Sunday, April 20, 2008

Keep it down!

There was an interesting piece in the New York Times this morning about noise levels in symphony orchestras. Having spent almost ten years playing with the university orchestra in Helsinki and rehearsing in the far too small music hall at the student building, I'm only too well acquainted with the problems of overly loud, potentially damaging rehearsal situations.

It's a complicated problem; for me, wearing earplugs is absolutely not the solution, as it means you can hardly hear yourself, thus making it far more difficult to play in tune. There seems to be something of an obsession in Scandinavia with earplugs – incredible as it sounds, I've even heard of people who wear them in string quartet rehearsals or while practicing! I've always thought that if the music is meant to be loud, there's no point in trying to counter the effect by damping it out. Why try and regulate your experience of the music? Having said that, I do often feel sorry for bassoonists who have to sit right i front of enormous brass sections day after day.

The danger with the EU directive mentioned in the article is that it could start affecting the way people play, the way people compose and conduct. Though undeniably good news for the hearing of our orchestral musicians, this surely can't be good for the long-term development of classical music. The mere thought of a conductor asking players to keep the noise down at, say, the very end of Mahler 1 or 2 makes me shudder...

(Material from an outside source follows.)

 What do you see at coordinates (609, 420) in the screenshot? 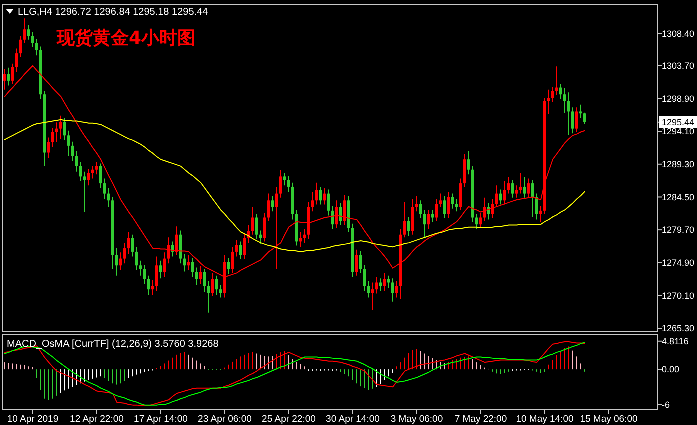
I see `x-tick-label: 15 May 06:00` at bounding box center [609, 420].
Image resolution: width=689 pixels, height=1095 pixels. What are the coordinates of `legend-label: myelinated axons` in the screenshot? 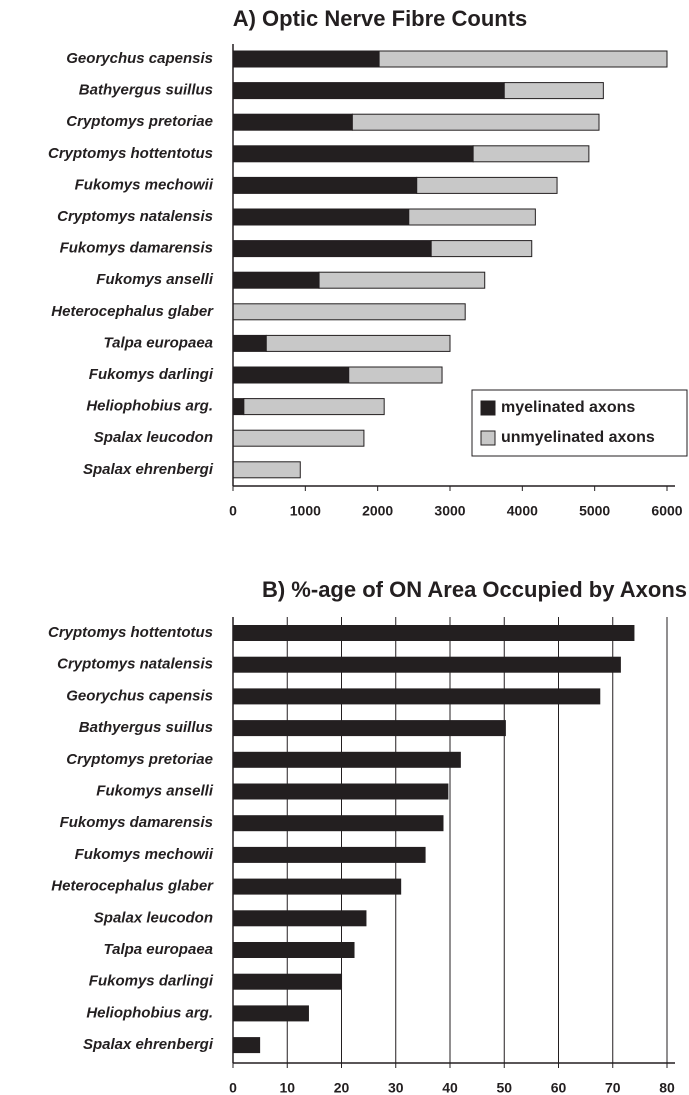 It's located at (568, 408).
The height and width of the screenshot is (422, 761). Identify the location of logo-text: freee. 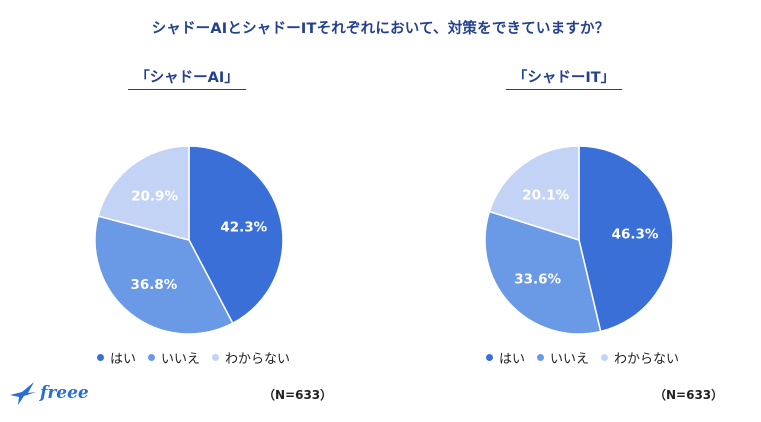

This is largely a question of acoustics. The music hall in which I regularly rehearse may be fine for smaller ensembles and choirs, but was not designed to house an entire symphony orchestra, and rehearsing loud music in there (e.g. Shostakovich 5 all last spring) can be painful. Finlandia-talo has the opposite effect. Last week I went to listen to Messiaen's gargantuan, 90-minute oratorio La Transfiguration de nĂ´tre Seigneur, which featured a huge orchestra, four choirs and soloists, yet the performance never sounded too loud because the acoustics at Finlandia-talo swallow up the sound, making it sound as though the players are in a different room.

As for the Great Hall of the university, where the university orchestra often performs... I hate playing there because you can't hear other people and all you can hear is your own playing, but people assure me that when you're in the audience it sounds great. This, after all, is the same hall in which many of Sibelius' (often very loud) orchestral works were first performed. Let's hope the people designing the new Musiikkitalo will get it right, so that loud pieces can still be enjoyed, performed and compsoed so that neither audiences nor performers end up losing their hearing.

2 comments:

Matthew Whittall said...

On the upside, I foresee a massive surge in the popularity of Morton Feldman on symphony programs across Europe.

Anonymous said...

Hello! I am your blog’s new visitor from the Far East.

Nice to see your blog and find it so wonderful.